Though there is no specific cure for endometrial disease, there are effective treatments designed to alleviate pain and other symptoms, limit recurrences and enable women to maintain or reestablish adequate fertility levels. Such therapeutic endeavors include:
Modifying Your Diet
Treatment approaches for endometriosis may include following an endometriosis-friendly diet, avoiding key pollutants and using specific food choices to help balance your hormones. The primary goal with lifestyle changes is to support the health and function of the endocrine, endometrium and immune systems overall. A nutrient- and fiber-rich diet that avoids foods known to make the condition of endometriosis worsen (wheat or gluten, red meat, dairy products, nonorganic foods and soy) is advised.
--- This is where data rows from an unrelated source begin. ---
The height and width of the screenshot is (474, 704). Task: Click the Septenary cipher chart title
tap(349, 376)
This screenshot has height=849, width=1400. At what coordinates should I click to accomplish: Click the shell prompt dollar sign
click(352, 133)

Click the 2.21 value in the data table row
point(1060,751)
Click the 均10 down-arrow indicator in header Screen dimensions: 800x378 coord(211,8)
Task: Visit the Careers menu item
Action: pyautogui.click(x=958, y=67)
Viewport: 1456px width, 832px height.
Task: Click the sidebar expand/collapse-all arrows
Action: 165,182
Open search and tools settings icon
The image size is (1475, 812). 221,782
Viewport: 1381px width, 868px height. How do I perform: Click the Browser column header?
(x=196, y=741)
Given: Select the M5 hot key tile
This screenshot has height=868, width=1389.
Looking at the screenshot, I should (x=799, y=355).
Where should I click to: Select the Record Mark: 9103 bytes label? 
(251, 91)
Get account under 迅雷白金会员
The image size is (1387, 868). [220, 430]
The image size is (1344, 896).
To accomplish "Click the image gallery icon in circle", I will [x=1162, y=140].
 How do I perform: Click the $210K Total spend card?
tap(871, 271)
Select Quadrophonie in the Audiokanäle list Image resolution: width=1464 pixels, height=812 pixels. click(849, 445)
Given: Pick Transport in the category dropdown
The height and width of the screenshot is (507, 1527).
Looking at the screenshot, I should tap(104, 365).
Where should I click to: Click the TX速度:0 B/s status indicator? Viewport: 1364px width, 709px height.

For some endometriosis cases, physicians will prescribe anti-inflammatory drugs designed to ease the pain and/or hormone therapy, for those women whose conditions are attributable to elevated estrogen levels. One or both can often be administered and may help balance hormones, minimize symptom pain, or aid in women’s ability to conceive.
Laparoscopic procedures may be necessary not only find a proper diagnosis but to also remove cysts and/or scar tissue. In the presence of more serious disease and/or significant damage, or in women unconcerned about becoming pregnant, a hysterectomy (removal of the majority of her reproductive organs) might provide a viable treatment option.